In April, a group of astronomers spotted a short, powerful burst of radio waves coming from outer space, then managed to find where it came from: a powerful object in our own galaxy. It’s the first time scientists have been able to identify these mysterious radio waves originating from inside the Milky Way, making them the closest of a kind we’ve ever seen.
The radio waves – known as fast radio bursts, or FRBs – appear to have sprouted from an incredibly powerful “zombie” star lurking in our galaxy, according to three papers in the journal Nature. Called a neutron star, the object is a super-dense remnant that forms when a massive star, larger than our own Sun, collapses in on itself. But this neutron star is what is called a magnetar. It hosts an incredibly powerful magnetic field that stores mind-boggling amounts of energy capable of warping the shape of atoms.
The search for the source of this FRB is a big moment for astronomers, who are eager to understand how these mystifying radio flashes come about. FRBs are thought to appear once per second in the night sky, blazing for a few milliseconds at a time. But we’ve only seen a tiny fraction of these phenomena in play, and all the gusts we have have vus apparently originate from outside our galaxy, with some located billions of light-years away. It is therefore difficult to determine exactly where they come from. “These are these very mysterious signals, and we don’t have a very good idea what’s producing them or what the physics is behind,” said Kiyoshi Masui, an assistant professor of physics at MIT who worked on the discovery. . The edge.
Now, with this discovery, astronomers have a much closer source to work with. The magnetar is located only 30,000 light years away – in our own backyard, cosmically speaking. And that indicates a strong connection between magnetars and these dynamic space radio waves. “It’s the missing link,” says Masui. “Now we’ve seen a fast radio burst from a magnetar, so this proves that at least some of the fast radio bursts we see in the universe come from magnetars.”
Scientists have been trying to track down the origins of FRBs since the first one was detected in 2007. But because FRBs are so fleeting, spotting them has often required looking in the right place at the right time with the right equipment. Astronomers were lucky when they found a few FRBs that seem to repeat themselves, flashing over and over in the same part of the sky. These recurring bursts have helped scientists locate the galaxies from which these radio waves originate. Yet it is unclear exactly which objects within these galaxies produce the FRBs.

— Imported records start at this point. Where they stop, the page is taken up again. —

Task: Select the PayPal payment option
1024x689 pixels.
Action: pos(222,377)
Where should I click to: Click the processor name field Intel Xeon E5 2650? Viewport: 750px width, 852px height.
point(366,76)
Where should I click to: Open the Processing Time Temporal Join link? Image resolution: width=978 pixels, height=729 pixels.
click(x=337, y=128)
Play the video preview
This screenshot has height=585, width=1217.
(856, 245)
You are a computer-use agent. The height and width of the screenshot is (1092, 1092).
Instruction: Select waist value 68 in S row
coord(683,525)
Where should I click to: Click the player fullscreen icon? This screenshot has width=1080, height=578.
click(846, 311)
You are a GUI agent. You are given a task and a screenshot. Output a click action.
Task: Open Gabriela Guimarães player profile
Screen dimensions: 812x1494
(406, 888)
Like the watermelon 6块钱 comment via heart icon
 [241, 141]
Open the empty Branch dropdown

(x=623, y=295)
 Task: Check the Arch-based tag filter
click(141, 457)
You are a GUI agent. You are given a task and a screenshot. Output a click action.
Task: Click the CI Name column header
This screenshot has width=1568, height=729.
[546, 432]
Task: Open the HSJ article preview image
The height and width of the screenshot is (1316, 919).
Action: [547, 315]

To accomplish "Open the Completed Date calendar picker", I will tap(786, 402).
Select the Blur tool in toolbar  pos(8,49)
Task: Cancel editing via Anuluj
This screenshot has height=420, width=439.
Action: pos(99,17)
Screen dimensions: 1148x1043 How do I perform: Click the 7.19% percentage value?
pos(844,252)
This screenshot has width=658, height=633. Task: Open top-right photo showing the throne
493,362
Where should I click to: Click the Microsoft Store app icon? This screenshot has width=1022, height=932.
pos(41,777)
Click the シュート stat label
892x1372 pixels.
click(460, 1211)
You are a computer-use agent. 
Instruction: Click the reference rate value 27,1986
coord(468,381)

This is why this discovery is so crucial. Two different observatories in North America — CHIME in Canada and STARE2 in the United States — spotted this FRB coming from the same part of the sky, bolstering the credibility of the signal. The FRB was also incredibly bright. In fact, a cellphone 4G LTE receiver would have been able to pick up the signal coming from the other side of the galaxy, according to Christopher Bochenek, a graduate student in astronomy at Caltech who led the STARE2 discovery team.
“When I first looked at the data, I froze and was basically paralyzed with excitement,” Bochenek said on a press call.
The timing and location of the flash matched another cosmic event occurring nearby. Just days before the FRB was detected, astronomers noticed that a known magnetar had become quite hyperactive in the sky, sending out X-rays and gamma rays. After analyzing the FRB data, CHIME and STARE2 astronomers confirmed that the radio waves had coincided with a particularly large burst of X-rays from the magnetar. The discovery already made waves in the astronomy community earlier this year, with the first scientific reports of the connection published online and covered in the media. The researchers’ results have now been reviewed by other scientists and are officially presented in the journal. Nature this week.
Magnetars could make for a very good origin story for many FRBs. Scientists suspect that these dead magnetic stars could be behind radio flashes for quite some time, as they are full of energy and capable of sending out bursts of different types of light for fractions of a second. “So this finding paints a picture that some and perhaps most – given the frequency of these events in the universe – fast radio bursts from other galaxies come from magnetars,” Bochenek said.
But astronomers are yet to proclaim the mystery behind the solved FRBs. For one thing, astronomers continued to monitor the magnetar as it emitted more X-rays and gamma rays, but these tracking events did not match any significant radio wave bursts. Additionally, this burst was still relatively weak compared to other FRBs we’ve seen. It’s actually 1,000 times fainter than the weakest FRB spotted outside our galaxy. Thus, the mechanisms involved are still not fully understood.
The good news is that astronomers have some very good suspects to probe. Not only can they continue to study this magnetar, but there are about 30 other known magnetars that will likely receive a lot of extra attention now. And astronomers could focus on finding FRBs in other galaxies where magnetars are suspected. This could give us a better understanding of whether this event was an offshoot – or the final piece of the FRB puzzle.
“We still don’t know exactly how lucky we were,” says Bochenek. “It could be like a once-in-five-year thing. Or there could be a few of these things happening every year. But with more happenings, we’d be able to tell exactly how lucky we were.